Baca Juga:  “Ayo Jogo Nganjuk”, Gerakan Moral Warga untuk Merawat Persatuan dan Kesejahteraan

Paulus Pangka dari LEPRID turut menyampaikan kekagumannya atas kreativitas Kota Salatiga. “Ini merupakan hadiah dari masyarakat Indonesia untuk Kota Salatiga, dan Salatiga mempersembahkannya untuk Indonesia. Semoga Salatiga semakin hebat, sehat, dan tentunya ‘beda’. Kalau penghargaan senam sudah banyak, tapi senam yang unik dan beda, sejauh ini baru ada di Salatiga,” tuturnya.

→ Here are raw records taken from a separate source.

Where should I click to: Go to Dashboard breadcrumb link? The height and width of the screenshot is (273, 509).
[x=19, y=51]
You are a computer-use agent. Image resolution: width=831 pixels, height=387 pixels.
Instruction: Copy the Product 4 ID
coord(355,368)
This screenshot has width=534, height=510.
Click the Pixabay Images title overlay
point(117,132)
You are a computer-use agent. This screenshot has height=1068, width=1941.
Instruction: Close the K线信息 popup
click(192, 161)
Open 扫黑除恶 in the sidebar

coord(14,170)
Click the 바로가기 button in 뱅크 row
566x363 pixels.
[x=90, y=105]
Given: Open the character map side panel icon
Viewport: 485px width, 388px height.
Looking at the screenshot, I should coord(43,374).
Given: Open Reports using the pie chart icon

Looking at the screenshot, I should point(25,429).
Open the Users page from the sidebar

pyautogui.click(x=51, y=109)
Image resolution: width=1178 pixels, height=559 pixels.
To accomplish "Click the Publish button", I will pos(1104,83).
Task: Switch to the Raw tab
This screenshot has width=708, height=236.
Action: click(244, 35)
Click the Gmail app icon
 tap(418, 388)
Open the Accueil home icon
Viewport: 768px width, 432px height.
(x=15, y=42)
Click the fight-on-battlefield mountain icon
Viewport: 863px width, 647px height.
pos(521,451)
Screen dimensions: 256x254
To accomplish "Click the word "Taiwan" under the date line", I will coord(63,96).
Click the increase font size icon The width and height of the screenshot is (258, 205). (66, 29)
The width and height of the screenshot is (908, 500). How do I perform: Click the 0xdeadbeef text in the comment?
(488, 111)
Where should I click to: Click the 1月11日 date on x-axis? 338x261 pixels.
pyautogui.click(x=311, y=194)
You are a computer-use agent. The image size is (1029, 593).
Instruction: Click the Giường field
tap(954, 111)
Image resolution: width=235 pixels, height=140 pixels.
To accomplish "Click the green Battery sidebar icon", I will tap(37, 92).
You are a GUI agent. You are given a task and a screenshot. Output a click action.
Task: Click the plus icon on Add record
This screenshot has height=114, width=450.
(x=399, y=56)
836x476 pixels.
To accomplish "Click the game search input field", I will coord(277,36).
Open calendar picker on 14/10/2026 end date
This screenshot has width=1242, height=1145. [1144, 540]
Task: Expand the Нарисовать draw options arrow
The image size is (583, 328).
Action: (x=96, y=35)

Lebih dari sekadar perayaan, kegiatan ini juga bertujuan menanamkan nilai-nilai budaya, sportivitas, dan cinta tanah air kepada para pelajar. Pemerintah Kota berharap keberhasilan ini dapat menjadi inspirasi bagi daerah lain dalam mengemas peringatan hari-hari besar nasional dengan cara yang edukatif, kreatif, dan membangkitkan semangat kebangsaan.

Baca Juga:  Kredit Fiktif Rp 3 Miliar Lebih Terkuak, Kejari Salatiga Tetapkan Dirut BPR Salatiga Jadi Tersangka

Masyarakat yang hadir tampak menikmati rangkaian acara yang juga disemarakkan dengan penampilan seni budaya, parade pakaian adat, serta hiburan rakyat. Wajah-wajah ceria para pelajar yang berkumpul bersama dalam suasana penuh kebanggaan menjadi simbol keberhasilan perayaan Hardiknas tahun ini.

Dengan pencapaian bersejarah ini, Kota Salatiga sekali lagi menunjukkan jati dirinya sebagai kota yang berani berinovasi, mencintai budaya, serta berkomitmen membangun generasi muda yang sehat dan tangguh.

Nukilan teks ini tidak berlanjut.